LGBT tidak hanya menyasar dan marak di kota besar. Kota kecil pun mempunyai komunitas LBGT. Semakin tahun tidak berkurang, tetapi justru bertambah jumlahnya. Mengutip kata seorang teman , “ para LGBT tidak bisa mengandung dan melahirkan, tetapi kok semakin tahun jumlahnya semakin banyak,”.
Terlepas dari pro dan kontra kekeberadaan mereka, tulisan saya ini tidak bermaksud untuk menyalahkan komunitas LGBT, hanya sekedar sharing. Barangkali bermanfaat.
Di Solo, komunitas LGBT, salah satunya yang biasa di sebut ‘wandu’ atau banci sejak lama sudah ada. Beberapa tempat nongkrong terdeteksi , salah satunya di kawasan Sriwedari. Setiap malam, terutama kalau malam Minggu, komunitas tersebut biasa bertemu di situ. Tak ada yang aneh. Warga biasapun sudah merasa biasa melihat kelompok tersebut. Kecenderungan ‘menerima’ mereka memang besar, sehingga kelompok tersebut tidak merasa disisihkan dan karenanya eksis.
Sementara di kabupaten kecil, kabupaten Boyolali, yang terletak di sebelah barat kota Solo, LGBT mengalami pertumbuhan sebagaimana Kota Solo. Bahkan sudah cenderung terang-terangan. Seperti beberapa bulan yang lalu, ada kejadian cukup heboh yaitu acara mirip pernikahan antara gay di sebuah desa di kabupaten Boyolali. Tetamu yang hadir sebagian juga dari komunitas tuan rumah. Meskipun akhirnya pasangan gay tersebut ditolak warga dan diusir dari desa, tetapi sebenarnya tak bisa ditutupi pertumbuhan LGBT selalu ada.

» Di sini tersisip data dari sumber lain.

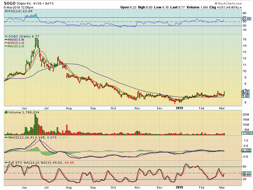Click the Aug label on price chart axis

[69, 108]
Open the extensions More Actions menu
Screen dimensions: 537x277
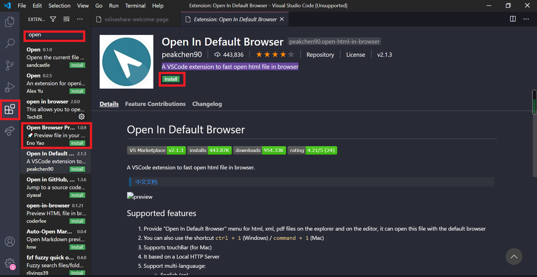(x=80, y=19)
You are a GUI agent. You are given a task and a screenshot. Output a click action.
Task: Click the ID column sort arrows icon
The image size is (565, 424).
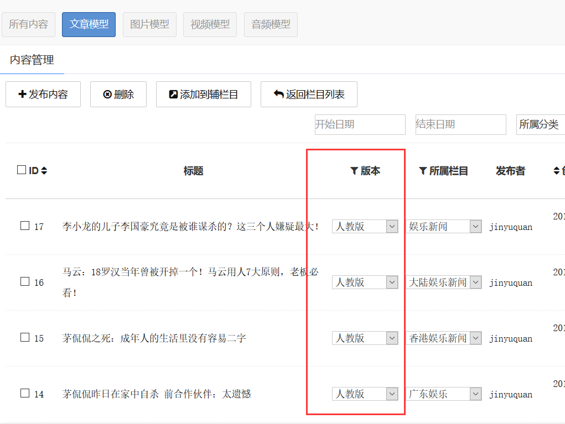coord(44,171)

Menurut salah satu teman aktivis yang tinggal di Boyolali, bahkan tahun 2015 lalu, ada sekitar 2000-an LGBT ada dan eksis di kabupaten yang terkenal dengan Kota Susu tersebut.
Sama seperti komunitas lainnya, mereka mempunyai tempat nongkrong , tempat untuk berkumpul sesama anggota komunitas , terutama saat malam Minggu.
Yang menjadi pembeda dengan sebelumnya, LGBT mulai merambah ke remaja. Tak tanggung-tanggung, dari remaja SMP, SMA mulai masuk ke dalam komunitas tersebut. Para LGBT yang awalnya lebih banyak ‘mencari teman’ ke sesame orang dewas, akhir-akhir ini melirik remaja. Kenapa remaja yang dipilih? Menurut teman saya, karena remaja lebih rentan, labil dan masih terus mencoba-coba hal yang baru. Daya tarik lainnya adalah, remaha mudah di bujuk. Gampang, hanya dengan modal sedkit biaya untuk memenuhi keinginan remaja seperti membelikan gadget merk terbaru yang harganya di atas Rp 4 jutaan dan membelikan pakaian yang lagi trend, mereka mampu meluluhkan hati remaja.
Bagaimana mengenali remaja yang ‘masuk’ komunitas LGBT?
Masih menurut teman saya, cara sederhana untuk mengenali remaja yang sudah masuk komunitas LGBT terutama yang G adalah dengan memperhatikan perubahan sikap, penampilan dan tentu saja asesoris yang dipakai remaja tersebut. Misalnya, tahu-tahu ia merubah penampilan, mempunyai HP mahal keluaran terbaru, pakaian bagus-bagus dan di saat ‘tertentu’ ia bersikap ‘lain’. Misalnya untuk remaja cowok menjadi remaja pesolek, rambut klimis, baju trendi, gaya bicara kemayu, bahkan ada remaja cowok yang memakai bedak, merubah alis mata, mengoleskan gincu. Baju yang biasa dirubah menjadi baju yang ngikuti trend, bawaannya HP terbaru dan canggih.
Mereka juga sekolah seperti biasanya, tetapi sekarang lebih gaul dan menjelma menjadi remaja masa kini yang gandung dengan trend busana.
Bagi orangtua, jika tidak menginginkan anaknya masuk komunitas LGBT, tak ada salahnya mengenali perilaku anak sejak dini. Barangkali bisa diminimalisir sebelum terlanjur jauh.